The sobering admission was made by Dunia Hutchinson, national manager for homeless services with the Society for St Vincent de Paul (SVP).
She said the voluntary organisation which runs both facilities was in dire need of the funding as a consequence of a steadily worsening €100,000 deficit over the past year and a half.
“We require €64,326 in statutory funding between the Department of the Environment and the Health Service Executive (HSE), in order to secure the future of these essential services for 2015,” she said.
“Failure to secure this revised level of funding may necessitate an orderly wind-down of SVP Homeless Services in Longford town in the coming year.”
Ms Hutchinson’s remarks came at a monthly meeting of Longford County Council last Wednesday.
She said, much like an article carried by the Leader only last month, both facilities were facing into an uncertain future.

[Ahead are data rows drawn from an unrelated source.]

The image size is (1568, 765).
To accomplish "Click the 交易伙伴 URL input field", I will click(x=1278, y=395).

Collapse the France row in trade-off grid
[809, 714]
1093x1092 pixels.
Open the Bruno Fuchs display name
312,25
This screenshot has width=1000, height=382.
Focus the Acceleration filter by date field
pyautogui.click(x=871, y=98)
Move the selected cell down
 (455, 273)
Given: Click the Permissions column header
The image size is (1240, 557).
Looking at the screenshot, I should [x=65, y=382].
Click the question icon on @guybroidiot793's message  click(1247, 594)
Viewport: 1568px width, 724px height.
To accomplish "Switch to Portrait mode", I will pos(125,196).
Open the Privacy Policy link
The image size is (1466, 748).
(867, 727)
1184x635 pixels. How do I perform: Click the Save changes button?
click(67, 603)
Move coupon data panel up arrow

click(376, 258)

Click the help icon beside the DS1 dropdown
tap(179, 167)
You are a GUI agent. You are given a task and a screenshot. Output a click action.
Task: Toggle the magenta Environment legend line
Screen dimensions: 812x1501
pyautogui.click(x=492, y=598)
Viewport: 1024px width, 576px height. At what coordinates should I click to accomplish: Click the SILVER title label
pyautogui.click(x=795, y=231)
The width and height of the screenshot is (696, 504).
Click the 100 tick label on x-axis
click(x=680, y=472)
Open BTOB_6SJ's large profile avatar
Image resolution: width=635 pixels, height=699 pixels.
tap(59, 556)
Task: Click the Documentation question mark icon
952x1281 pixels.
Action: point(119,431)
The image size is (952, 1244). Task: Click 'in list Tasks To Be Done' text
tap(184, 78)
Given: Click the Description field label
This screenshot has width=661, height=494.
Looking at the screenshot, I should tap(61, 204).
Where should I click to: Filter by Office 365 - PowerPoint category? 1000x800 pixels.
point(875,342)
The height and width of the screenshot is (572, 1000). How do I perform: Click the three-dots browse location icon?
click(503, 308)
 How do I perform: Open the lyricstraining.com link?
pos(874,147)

Manager of Bethany House, Teresa Gilchriest attempted to add further weight to the Longford shelter’s importance by illustrating the types of specialist services it provides.
Addiction and mental health issues were two such areas, she said, roles which had also ensured the service retained links with service users years later.
Her counterpart, Joe Finnegan from St Martha’s Hostel did likewise, saying the service routinely aided people who were on the council’s housing waiting list.
To make matters worse, Ms Hutchinson intervened to reveal both managers had even resorted to working shifts themselves just to keep costs down.
It was a revelation which led to widespread derision from onlooking councillors.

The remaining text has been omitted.